Sh*t my brain says and forgets about

Tag: test-driven development

Xcode & Snow Leopard – Logical unit tests hanging

I haven’t written unit tests before in Xcode.  I started to read Apple’s article on unit testing with iPhone development because I wanted to follow sound development principles with an agile approach.  Not long into the guide, I got stuck.  Literally.  Using Xcode 3.2 on Snow Leopard caused Xcode to lock/hang during the build of the logical unit test.  Same results after iPhone SDK 3.1 came out.  I couldn’t find anything online either except a few people experiencing the same issue.  In the system console (not Xcode console) I was seeing:

9/18/09 8:35:29 PM Xcode[669] -[XCBuildLogCommandInvocationSection setTestsPassedString:]: unrecognized selector sent to instance 0x2009b7620
9/18/09 8:35:29 PM Xcode[669] -runOperationInBackground raised an exception: -[XCBuildLogCommandInvocationSection setTestsPassedString:]: unrecognized selector sent to instance 0x2009b7620

Xcode[669] -[XCBuildLogCommandInvocationSection setTestsPassedString:]: unrecognized selector sent to instance 0x2009b7620

Xcode[669] -runOperationInBackground raised an exception: -[XCBuildLogCommandInvocationSection setTestsPassedString:]: unrecognized selector sent to instance 0x2009b7620

Needless to say, I was losing my mind. Finally, a user in the Apple Developer forums, “cde”, posted the following gem:

We have recently discovered the root cause of this problem.

People who are affected can work around it by (I hope you’re ready for this)…

…changing the Time Zone on your Build machine away from Central Daylight Time.  (In six weeks you can change it back, and people in Mountain Standard TIme will be affected.)

No, seriously.  Give it a try.

The problem is a single-character typo in a regular expression that parses the date stamp of the unit test. It causes it to miss the beginning of unit tests that are executed at -0500 or +0500 relative to GMT, so the end of those unit tests is unexpected, and it causes the build log parsing logic to initially hang and eventually crash.

As has been said, “Then I decided to use regular expressions, and I had two problems…”

So until it’s fixed, change your timezone to Pacific time.

An idea for a college course :: Unit Testing

After spending a significant amount of time this week on writing JUnit tests for a Spring Web app, I’ve come to a conclusion.  College courses, even in the grad classes I am taking don’t spend enough time on the concepts behind unit tests.  Granted JUnit and NUnit has been covered in the classes I’ve had but really only the testing framework is discussed.

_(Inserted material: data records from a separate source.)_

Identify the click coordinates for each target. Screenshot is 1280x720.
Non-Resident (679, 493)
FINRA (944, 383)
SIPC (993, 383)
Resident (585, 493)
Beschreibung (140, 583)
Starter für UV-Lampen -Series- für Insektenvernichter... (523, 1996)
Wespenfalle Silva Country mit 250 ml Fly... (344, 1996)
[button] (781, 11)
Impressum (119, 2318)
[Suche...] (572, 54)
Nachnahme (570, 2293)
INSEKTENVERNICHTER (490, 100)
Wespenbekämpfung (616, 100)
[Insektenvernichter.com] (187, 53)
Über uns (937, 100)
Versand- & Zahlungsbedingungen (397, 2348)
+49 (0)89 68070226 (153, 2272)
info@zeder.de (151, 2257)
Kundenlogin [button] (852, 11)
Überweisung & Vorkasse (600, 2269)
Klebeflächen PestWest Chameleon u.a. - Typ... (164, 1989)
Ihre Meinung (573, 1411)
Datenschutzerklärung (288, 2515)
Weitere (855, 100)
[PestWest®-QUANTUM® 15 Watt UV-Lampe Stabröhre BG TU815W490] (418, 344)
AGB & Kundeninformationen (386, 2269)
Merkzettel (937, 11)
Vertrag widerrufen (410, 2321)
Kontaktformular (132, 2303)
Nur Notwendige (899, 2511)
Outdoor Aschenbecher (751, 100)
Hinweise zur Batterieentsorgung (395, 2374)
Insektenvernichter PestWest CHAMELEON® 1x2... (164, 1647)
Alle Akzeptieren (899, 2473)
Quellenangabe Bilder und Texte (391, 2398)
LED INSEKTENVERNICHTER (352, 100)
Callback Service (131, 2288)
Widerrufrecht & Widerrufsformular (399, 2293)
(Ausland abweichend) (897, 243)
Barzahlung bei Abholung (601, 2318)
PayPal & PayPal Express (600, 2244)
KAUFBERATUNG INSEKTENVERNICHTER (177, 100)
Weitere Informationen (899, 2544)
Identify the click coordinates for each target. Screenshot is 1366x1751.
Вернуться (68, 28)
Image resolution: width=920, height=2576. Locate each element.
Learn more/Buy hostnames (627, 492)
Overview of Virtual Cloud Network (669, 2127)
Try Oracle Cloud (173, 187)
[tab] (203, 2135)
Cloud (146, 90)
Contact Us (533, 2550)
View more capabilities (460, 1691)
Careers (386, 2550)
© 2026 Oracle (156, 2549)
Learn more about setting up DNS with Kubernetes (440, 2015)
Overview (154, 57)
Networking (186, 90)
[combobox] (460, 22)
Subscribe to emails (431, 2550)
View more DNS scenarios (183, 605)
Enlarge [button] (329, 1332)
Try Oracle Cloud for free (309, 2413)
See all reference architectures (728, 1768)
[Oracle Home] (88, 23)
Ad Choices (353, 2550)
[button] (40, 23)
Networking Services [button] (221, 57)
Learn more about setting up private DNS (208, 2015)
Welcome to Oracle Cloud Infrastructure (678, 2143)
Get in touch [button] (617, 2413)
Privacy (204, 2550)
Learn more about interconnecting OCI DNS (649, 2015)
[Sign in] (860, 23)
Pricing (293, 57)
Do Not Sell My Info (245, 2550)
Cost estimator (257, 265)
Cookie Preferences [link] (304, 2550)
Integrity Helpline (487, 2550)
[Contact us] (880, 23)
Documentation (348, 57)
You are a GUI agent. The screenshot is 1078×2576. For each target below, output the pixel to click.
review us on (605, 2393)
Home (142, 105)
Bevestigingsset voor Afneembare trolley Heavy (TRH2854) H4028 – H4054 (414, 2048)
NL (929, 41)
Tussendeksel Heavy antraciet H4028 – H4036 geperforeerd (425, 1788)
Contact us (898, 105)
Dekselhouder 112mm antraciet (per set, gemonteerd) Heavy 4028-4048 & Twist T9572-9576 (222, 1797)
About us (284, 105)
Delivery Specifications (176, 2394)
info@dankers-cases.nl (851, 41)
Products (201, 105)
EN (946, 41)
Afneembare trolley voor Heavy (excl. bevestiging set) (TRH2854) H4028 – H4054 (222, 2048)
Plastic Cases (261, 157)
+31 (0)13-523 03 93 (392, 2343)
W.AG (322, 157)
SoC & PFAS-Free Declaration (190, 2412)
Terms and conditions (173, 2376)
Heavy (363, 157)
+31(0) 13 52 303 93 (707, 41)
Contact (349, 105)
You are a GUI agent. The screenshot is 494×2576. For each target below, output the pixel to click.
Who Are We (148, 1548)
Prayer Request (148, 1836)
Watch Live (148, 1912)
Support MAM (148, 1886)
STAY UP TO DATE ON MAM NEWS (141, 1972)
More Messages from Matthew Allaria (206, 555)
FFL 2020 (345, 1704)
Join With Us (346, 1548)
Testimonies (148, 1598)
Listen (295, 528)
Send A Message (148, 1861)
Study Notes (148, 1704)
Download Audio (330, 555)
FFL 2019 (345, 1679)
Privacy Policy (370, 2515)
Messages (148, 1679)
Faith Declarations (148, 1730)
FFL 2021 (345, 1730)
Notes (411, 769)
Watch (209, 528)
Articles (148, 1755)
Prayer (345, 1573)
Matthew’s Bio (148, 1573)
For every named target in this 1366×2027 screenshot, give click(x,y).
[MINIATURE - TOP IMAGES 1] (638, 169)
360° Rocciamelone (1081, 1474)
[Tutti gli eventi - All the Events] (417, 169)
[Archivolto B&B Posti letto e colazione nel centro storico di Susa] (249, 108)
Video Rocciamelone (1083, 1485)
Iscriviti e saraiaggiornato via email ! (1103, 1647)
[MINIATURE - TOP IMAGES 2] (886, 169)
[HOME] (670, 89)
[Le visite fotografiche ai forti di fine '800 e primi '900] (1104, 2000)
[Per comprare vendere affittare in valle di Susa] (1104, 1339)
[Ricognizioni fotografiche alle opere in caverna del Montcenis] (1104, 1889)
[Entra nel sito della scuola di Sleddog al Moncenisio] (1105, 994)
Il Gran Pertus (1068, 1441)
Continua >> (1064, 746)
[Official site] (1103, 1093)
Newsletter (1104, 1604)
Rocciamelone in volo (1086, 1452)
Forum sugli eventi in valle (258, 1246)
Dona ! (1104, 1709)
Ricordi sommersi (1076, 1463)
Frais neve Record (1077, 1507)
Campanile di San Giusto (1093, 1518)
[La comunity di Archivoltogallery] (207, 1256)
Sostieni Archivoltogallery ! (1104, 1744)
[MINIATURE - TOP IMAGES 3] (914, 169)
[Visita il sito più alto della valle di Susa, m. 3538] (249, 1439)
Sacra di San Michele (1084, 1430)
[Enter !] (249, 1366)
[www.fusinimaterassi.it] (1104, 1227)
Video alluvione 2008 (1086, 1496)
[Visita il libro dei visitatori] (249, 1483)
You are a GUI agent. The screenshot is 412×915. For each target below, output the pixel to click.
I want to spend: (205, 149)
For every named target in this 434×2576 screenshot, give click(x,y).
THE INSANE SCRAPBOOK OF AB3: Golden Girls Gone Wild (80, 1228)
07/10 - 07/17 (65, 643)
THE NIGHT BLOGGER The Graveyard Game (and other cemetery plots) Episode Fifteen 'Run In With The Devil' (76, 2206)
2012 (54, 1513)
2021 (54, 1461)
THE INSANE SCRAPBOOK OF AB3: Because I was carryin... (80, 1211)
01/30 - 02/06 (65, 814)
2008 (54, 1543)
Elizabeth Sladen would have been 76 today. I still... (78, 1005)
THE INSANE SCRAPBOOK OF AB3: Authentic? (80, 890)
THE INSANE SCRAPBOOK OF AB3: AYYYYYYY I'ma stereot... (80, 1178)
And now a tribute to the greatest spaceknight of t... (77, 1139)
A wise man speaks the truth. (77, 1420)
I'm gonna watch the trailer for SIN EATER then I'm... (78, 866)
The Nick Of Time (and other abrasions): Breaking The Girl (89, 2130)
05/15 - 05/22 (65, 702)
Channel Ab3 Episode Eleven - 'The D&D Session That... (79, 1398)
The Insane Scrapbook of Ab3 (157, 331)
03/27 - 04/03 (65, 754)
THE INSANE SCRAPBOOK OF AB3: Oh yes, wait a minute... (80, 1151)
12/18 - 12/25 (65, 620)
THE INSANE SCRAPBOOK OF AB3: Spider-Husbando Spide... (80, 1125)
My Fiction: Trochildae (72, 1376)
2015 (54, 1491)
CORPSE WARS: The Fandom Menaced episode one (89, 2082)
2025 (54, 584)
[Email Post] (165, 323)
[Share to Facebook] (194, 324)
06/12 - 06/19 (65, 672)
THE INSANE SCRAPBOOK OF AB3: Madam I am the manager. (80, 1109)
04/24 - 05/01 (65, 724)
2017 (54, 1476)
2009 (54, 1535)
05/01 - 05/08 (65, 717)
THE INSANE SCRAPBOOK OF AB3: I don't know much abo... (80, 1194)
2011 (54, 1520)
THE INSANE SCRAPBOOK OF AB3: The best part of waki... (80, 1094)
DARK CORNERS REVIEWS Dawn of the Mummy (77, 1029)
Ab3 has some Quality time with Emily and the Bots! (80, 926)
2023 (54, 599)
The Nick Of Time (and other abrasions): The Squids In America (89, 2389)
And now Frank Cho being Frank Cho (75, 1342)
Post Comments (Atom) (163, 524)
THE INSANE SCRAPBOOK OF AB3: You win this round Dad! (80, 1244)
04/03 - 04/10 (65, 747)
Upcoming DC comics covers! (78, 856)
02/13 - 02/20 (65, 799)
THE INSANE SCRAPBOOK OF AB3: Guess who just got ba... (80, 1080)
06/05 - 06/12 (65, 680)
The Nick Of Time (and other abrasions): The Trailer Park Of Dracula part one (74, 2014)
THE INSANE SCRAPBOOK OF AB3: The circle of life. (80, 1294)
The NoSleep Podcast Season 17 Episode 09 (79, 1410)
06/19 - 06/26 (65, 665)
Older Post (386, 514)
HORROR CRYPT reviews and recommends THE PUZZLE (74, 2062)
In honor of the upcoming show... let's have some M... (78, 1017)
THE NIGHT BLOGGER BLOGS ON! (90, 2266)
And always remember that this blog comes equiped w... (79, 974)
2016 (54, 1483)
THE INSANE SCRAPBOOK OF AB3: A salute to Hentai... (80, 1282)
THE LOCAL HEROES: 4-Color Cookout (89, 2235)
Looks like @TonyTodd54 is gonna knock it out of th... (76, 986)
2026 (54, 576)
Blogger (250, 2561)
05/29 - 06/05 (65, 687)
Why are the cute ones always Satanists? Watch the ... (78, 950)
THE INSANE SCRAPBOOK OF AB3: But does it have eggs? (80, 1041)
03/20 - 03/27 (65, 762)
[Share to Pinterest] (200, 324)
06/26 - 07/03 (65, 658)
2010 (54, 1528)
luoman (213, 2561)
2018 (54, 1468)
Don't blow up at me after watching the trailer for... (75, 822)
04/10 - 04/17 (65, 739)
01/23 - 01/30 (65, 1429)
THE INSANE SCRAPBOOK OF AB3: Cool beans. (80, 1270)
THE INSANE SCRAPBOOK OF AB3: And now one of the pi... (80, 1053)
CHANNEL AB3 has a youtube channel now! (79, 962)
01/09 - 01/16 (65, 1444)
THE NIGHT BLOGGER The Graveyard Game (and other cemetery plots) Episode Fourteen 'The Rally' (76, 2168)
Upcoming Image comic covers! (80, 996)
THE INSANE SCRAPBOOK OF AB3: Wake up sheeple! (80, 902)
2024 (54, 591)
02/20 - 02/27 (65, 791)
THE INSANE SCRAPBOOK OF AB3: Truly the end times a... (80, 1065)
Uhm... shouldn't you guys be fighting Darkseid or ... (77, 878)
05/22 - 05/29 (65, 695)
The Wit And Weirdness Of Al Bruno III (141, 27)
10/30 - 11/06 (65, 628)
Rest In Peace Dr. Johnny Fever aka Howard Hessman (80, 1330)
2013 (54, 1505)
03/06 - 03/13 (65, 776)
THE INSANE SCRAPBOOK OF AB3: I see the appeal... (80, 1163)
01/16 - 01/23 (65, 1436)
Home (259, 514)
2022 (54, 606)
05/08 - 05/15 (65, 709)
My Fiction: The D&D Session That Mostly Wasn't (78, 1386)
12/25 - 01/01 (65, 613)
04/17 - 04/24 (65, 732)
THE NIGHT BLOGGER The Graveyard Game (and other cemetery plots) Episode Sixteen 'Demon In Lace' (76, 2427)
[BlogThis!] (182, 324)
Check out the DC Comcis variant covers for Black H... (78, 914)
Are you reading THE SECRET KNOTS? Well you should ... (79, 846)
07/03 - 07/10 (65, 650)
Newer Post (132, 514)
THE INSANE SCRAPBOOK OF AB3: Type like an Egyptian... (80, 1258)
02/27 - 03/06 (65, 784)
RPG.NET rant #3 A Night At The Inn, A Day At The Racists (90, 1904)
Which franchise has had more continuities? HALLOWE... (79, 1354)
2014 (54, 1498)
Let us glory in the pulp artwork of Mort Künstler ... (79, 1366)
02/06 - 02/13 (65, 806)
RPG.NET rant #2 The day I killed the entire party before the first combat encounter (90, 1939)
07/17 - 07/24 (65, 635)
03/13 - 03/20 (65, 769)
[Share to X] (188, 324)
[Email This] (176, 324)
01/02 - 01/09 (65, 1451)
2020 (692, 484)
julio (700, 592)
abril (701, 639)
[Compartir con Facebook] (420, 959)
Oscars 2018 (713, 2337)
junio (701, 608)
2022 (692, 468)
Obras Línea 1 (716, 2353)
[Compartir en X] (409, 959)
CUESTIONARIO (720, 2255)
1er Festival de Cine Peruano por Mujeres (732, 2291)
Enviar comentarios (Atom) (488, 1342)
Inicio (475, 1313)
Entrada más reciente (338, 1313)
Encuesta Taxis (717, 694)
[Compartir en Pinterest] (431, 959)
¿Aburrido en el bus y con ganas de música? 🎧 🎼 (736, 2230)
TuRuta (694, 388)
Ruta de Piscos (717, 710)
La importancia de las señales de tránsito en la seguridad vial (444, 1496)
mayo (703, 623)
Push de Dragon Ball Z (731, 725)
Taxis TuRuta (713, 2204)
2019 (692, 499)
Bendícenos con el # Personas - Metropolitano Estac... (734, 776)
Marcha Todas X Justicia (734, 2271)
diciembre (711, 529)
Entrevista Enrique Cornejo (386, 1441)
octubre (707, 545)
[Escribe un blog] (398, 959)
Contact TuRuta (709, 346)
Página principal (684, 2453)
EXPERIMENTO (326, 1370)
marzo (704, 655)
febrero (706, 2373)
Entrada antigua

Test-driven development (TDD) teaches us how to write a test first, make it fail, stub out your methods, and then code until your test passes.  The practicality of TDD in the real world is limited because a requirement is to have your system well designed up front.  Getting to a point where you’ll know method names ahead of time means you’ve spent a significant amount of time thinking about the design and analyzing that design. 

We all know that is rarely the case.

There needs to be a course on the concepts that we need to keep in mind when designing a system so it can be tested later.  What kind of concepts?  Understanding exactly what you shouldn’t do to make tests difficult – limited coupling and high cohesion.  I started to get a better idea of those concerns when I took a training course on the Spring Framework.  Spring lets you use plain old Java beans for most of your core controllers which lets you test the functionality of the controller and not have to test the framework.  Keeping those concepts in mind during your development will help out later.

In this last semester I took a software engineering course.  In one of the lessons, a simple rule came up that I felt was totally appropriate for this theoretical Unit Testing course.  Any methods you create should only take the exact type of arguments you’ll use in that method.  If the method calculates a pay increase for an employee, the method should take float for the current pay and a float for the percentage increase.  Creating a method signature with an Employee object and something like an AnnualReview object doesn’t define the method, it only confuses the developer.  How can you write a JUnit when you don’t know what the method is going to use?

So that’s enough of my rant for now.  I think I’ve written more in this post than I did for my final paper in the class.  Ha!

JUnit Testing

I’d like to point out that writing JUnit tests after the fact is a pain in the ass.  I like to think I know enough about software engineering to develop software that has high cohesion and limited coupling.  Not following test-driven development allows me to forget some of those simple rules and now writing EasyMocks is killing me.